How to apply for Medicaid
You have several options for applying for Illinois Medicaid:
- Apply online using the Illinois wesbite or Healthcare.gov.
- Apply in person and get help from the Department of Human Services (DHS). Find the nearest Family Community Resource Center.
- Apply by mail or fax, or apply online or call at 1-800-843-6154 (TTY 1-800-447-6404) and ask DHS to mail you an application. Complete the application and mail or fax it back to the nearest Family Community Resource Center.

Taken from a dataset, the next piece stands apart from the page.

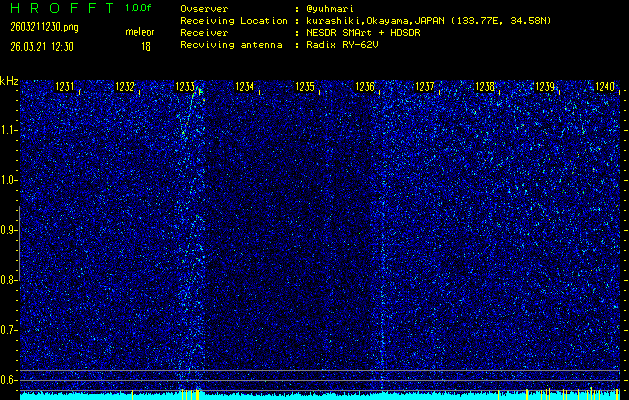This screenshot has width=629, height=400.
Task: Select the 1240 time marker
Action: tap(604, 88)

Medicaid expansion in Illinois was authorized in July 2013 and went into effect Jan. 1, 2014. Making Medicaid available to low-income, non-elderly adults is a key part of the Affordable Care Act’s strategy to reduce the nation’s uninsured rate. However, a Supreme Court ruling made Medicaid expansion optional, and as of early 2016, there are still 20 states that have not expanded Medicaid.

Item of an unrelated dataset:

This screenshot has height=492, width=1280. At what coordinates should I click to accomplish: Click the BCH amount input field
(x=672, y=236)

The federal government will pay 100 percent of the cost for the Medicaid expansion population through 2016. After that, the federal government’s portion will gradually decrease, reaching 90 percent by 2020, with Illinois covering the other 10 percent (it will remain at that level after 2020).
At the time Medicaid expansion was approved, Illinois officials estimated that 342,000 Illinois residents would qualify. According to a Chicago Tribune article, about 350,000 new enrollees had been approved as of June 2014.
By October 2015, enrollment in the Illinois Medicaid program had grown by nearly 488,000 people since the end of 2013, representing a 19 percent growth in net enrollment. Total enrollment in Illinois Medicaid as of October 2015 stood at 3,114,524.
More information about the Illinois Medicaid program
Medicaid was implemented in the state of Illinois in January 1966.
Individuals covered by Illinois Medicaid can choose either a fee-for-service plan or a managed care plan. The Illinois DHS site explains these options.
Illinois has been slower than many other states in moving beneficiaries to managed care plans. However, the state did pass a law in 2011 that requires expanding managed care to at least half the state’s Medicaid beneficiaries by Jan. 1, 2015.
In June 2014, Gov. Pat Quinn signed a Medicaid reform bill. The law restores adult dental care and podiatry services, aligns Illinois law with federal law to provide Medicaid coverage to children who have been without private insurance for three months, streamlines hospital and nursing-home reimbursement, and more.